I was concerned that Almeric's infant pigeon had also been undercooked, but he assured me that this was not the case. In fact, as he popped the last morsel into his mouth after as effective a demolition job as I have seen in some time, he said it was absolutely spot on, dainty to the tooth, tasted terrific and anything else you care to mention. On further probing, I learned that the sweetness of the root vegetables played nicely off the light muskiness of the meat, with the cepes sauce providing a happy medium to link them both.
The mosaic of rabbit and foie gras that had gone before ate as handsomely as it had looked, and it looked very handsome indeed, a true mosaic of meats, each of which had been cooked to respect their individual textures, the richness of the foie gras acting as a foil for the dainty radiance of the rabbit.

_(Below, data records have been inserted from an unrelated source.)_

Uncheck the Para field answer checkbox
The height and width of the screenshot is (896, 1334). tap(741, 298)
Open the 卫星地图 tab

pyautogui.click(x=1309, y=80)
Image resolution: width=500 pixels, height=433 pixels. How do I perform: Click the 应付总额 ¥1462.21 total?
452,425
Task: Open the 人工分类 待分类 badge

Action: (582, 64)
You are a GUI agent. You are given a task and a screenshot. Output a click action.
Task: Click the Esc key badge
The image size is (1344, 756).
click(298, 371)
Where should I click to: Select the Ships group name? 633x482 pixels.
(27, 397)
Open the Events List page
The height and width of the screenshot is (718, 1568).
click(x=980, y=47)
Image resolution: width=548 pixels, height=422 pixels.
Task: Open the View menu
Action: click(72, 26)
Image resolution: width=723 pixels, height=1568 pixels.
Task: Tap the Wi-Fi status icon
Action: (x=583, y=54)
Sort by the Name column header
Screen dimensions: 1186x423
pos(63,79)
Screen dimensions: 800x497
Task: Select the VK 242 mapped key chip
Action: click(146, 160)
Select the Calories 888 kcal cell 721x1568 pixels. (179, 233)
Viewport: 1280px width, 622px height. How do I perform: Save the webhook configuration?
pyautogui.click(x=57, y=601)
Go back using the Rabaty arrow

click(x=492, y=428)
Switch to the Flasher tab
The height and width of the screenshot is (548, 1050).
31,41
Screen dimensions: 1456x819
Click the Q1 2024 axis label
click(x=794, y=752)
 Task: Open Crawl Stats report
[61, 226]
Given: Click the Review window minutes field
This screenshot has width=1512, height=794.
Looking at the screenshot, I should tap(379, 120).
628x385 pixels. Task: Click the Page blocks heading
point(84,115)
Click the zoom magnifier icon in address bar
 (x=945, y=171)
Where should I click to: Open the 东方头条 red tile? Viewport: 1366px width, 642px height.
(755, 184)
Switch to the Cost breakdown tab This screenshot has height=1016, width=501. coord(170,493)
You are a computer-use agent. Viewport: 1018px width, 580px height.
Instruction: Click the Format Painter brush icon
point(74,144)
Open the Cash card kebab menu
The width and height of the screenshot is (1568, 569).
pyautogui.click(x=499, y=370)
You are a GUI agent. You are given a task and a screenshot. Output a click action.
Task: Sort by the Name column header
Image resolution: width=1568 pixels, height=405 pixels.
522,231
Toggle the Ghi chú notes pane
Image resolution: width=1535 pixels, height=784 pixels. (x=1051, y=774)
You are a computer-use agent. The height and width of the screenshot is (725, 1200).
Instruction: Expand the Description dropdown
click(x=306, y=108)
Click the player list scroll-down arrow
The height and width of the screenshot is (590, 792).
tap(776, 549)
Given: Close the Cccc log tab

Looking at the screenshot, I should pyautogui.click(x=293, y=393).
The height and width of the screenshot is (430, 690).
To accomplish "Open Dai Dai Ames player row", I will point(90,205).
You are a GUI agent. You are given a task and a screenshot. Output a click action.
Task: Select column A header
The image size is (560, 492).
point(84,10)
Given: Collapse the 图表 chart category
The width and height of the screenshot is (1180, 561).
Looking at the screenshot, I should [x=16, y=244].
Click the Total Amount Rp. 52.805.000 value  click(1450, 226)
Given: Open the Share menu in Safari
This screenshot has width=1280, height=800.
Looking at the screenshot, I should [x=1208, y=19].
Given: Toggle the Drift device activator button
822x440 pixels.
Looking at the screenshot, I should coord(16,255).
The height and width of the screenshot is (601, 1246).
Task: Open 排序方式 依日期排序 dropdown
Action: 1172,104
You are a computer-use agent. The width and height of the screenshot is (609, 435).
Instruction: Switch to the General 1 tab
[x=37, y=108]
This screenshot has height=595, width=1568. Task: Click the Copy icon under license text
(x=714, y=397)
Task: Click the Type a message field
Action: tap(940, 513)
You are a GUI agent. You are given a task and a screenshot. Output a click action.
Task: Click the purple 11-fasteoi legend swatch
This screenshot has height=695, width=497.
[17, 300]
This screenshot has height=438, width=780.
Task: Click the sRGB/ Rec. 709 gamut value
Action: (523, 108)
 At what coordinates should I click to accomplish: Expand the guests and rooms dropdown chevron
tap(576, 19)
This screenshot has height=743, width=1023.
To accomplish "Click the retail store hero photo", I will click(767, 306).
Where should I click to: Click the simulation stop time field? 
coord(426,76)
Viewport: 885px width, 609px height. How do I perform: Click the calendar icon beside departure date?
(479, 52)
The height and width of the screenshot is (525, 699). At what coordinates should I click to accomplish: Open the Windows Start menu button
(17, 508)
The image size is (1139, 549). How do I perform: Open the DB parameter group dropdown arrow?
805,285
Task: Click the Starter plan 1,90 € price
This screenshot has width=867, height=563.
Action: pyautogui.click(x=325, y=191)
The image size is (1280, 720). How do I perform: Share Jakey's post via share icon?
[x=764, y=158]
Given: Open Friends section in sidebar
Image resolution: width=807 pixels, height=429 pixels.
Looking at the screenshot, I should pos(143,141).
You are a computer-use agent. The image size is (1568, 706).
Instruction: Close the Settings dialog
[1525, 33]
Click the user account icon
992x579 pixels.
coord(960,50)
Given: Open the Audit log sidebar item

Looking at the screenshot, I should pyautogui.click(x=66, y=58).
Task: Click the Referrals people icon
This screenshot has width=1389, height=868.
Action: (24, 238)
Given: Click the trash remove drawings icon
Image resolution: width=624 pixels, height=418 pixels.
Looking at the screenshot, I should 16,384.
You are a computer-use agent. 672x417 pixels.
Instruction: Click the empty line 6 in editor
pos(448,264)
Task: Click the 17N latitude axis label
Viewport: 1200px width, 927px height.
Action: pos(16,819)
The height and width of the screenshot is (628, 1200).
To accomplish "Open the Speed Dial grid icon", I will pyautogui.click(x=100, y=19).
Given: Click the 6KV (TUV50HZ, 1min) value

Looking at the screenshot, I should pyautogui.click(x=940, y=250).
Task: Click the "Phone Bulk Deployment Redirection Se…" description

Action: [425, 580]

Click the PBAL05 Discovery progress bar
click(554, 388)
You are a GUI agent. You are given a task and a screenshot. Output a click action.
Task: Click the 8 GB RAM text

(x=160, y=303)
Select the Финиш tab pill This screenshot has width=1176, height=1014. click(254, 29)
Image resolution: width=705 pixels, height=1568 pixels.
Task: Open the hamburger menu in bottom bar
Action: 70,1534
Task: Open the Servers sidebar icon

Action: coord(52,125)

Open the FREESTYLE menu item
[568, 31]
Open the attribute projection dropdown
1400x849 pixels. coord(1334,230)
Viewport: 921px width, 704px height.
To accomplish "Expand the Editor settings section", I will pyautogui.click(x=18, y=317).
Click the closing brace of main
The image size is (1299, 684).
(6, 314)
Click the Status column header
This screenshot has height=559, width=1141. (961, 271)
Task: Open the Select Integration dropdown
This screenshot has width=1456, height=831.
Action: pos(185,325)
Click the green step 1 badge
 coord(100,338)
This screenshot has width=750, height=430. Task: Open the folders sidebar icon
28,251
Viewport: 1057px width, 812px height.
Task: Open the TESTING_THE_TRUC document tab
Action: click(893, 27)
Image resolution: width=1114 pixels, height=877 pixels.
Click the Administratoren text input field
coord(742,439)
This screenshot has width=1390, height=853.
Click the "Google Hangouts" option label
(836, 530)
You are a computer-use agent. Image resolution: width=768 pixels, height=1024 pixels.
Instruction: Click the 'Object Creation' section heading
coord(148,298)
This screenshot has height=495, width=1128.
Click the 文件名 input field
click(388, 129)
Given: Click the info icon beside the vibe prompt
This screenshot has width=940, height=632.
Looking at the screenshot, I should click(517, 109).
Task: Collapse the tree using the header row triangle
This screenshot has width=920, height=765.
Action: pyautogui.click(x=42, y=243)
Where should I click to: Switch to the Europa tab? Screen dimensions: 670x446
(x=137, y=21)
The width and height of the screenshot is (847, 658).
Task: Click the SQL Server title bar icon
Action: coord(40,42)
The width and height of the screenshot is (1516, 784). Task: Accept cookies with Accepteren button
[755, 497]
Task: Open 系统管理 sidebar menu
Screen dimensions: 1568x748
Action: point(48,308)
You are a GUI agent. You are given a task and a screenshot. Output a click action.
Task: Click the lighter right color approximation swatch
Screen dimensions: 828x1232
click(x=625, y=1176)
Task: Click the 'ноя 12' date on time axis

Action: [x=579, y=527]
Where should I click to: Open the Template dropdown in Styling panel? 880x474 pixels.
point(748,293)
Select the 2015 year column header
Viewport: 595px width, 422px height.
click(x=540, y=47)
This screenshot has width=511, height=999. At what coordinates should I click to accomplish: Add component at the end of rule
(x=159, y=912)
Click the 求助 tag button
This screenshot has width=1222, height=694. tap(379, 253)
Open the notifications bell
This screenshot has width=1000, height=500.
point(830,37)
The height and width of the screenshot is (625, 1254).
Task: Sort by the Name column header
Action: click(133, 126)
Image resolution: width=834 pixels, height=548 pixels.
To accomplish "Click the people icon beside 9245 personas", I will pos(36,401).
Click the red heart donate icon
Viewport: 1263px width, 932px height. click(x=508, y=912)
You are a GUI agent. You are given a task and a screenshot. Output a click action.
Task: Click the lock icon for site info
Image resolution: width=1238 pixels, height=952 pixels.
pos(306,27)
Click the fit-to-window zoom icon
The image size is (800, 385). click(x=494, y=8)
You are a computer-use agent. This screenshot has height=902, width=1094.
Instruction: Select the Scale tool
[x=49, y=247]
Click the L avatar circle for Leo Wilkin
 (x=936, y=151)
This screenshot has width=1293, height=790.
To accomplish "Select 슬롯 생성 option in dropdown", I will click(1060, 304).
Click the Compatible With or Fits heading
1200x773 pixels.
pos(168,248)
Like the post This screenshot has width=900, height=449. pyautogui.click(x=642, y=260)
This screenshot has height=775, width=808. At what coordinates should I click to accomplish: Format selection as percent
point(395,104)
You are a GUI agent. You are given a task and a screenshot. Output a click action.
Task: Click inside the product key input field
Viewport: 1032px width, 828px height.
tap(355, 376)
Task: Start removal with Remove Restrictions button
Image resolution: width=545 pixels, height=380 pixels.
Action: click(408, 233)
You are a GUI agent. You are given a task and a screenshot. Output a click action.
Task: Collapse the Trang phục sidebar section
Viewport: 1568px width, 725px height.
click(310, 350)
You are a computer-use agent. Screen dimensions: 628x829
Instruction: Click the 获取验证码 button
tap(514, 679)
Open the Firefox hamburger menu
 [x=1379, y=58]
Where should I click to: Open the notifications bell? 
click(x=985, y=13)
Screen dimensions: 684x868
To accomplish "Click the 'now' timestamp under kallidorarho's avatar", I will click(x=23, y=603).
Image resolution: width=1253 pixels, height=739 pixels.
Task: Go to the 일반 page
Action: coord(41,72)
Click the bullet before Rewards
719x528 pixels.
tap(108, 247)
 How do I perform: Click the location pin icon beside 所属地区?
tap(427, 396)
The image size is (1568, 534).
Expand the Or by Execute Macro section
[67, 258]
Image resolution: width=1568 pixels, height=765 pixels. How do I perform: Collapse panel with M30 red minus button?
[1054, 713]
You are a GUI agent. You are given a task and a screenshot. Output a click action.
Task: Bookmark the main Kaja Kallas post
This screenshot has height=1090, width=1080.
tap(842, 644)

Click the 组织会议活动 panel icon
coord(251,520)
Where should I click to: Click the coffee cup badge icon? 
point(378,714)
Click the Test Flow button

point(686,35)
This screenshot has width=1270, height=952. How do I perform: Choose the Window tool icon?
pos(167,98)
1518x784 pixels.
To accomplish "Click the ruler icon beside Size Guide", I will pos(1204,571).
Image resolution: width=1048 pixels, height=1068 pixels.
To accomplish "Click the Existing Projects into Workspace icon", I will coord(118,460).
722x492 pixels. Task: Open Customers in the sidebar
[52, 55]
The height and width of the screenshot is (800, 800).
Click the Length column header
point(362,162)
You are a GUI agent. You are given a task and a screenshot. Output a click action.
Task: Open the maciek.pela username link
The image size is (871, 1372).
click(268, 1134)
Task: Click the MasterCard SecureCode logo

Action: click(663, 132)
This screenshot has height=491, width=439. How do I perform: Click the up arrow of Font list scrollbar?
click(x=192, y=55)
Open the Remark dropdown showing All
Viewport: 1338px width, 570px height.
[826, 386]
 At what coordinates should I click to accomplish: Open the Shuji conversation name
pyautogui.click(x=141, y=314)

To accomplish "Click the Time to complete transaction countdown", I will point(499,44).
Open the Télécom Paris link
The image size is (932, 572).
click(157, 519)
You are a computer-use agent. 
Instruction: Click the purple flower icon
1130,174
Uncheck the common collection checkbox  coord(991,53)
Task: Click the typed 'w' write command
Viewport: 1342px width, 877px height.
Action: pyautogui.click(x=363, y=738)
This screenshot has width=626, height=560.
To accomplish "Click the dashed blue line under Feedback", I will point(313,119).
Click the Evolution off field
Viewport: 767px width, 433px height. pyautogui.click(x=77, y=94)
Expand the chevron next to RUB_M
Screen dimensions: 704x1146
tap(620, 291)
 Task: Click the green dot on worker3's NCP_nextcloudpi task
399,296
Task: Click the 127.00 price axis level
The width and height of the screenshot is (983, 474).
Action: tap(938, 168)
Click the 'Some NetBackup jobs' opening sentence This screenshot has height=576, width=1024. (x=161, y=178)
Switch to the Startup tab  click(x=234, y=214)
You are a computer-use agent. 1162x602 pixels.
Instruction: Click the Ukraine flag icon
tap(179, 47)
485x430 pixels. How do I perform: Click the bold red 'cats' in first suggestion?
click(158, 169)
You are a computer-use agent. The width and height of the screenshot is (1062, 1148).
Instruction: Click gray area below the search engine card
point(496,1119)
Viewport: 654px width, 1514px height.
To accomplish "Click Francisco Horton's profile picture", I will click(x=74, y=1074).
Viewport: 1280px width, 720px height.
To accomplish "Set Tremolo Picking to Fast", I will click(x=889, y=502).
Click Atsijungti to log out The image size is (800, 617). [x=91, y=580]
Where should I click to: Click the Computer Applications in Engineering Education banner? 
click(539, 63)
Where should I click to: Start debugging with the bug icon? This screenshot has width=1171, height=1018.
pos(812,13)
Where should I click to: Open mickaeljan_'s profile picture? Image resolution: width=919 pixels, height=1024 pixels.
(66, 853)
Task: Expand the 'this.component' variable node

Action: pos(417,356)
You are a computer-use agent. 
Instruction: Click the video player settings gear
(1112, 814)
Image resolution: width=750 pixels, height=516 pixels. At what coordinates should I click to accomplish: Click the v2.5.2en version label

And then there was the cheese. Well, the cheese came about because, so deeply had we become immersed in conversation, that I had absent-mindedly ordered a second bottle of a disarmingly good Rhône. You know how it is: mid-conversation, you spy the sommelier squeezing the last few drops into your glass, and you say, "Another one of those, please - now, as I was saying . . . " Then it arrives, and you suddenly realise that you've got a whole other bottle to get through, and nothing to drink it against. Hence the cheese - though that was no bad thing, because it was a good selection, mostly French, with a little leavening of English, not large, but well chosen and very well kept and served with enthusiasm by our maître d'hôtel.
We did eventually finish that second bottle, which helped swell the bill to £132.50. Roughly half of that - okay, £65 to be exact - went on the liquid side of things, the rest on grub, which was split between the à la carte menu that's fixed at £42 for three courses, and the menu du jour (on which were the pithivier and the lamb), which was £25.50 - a notable saving for some serious and very accomplished cooking. Jeff Galvin has some distance to go before he matches his brother's masterly creations, but it looks as if he might be on his way.
· Open Mon-Fri, 12.15-2.15pm; Mon-Sat, 6-11.30pm. Menus: Lunch, £20 for two courses, £25.50 for three; ¿ la carte, lunch and dinner, £42 for three courses. All major credit cards.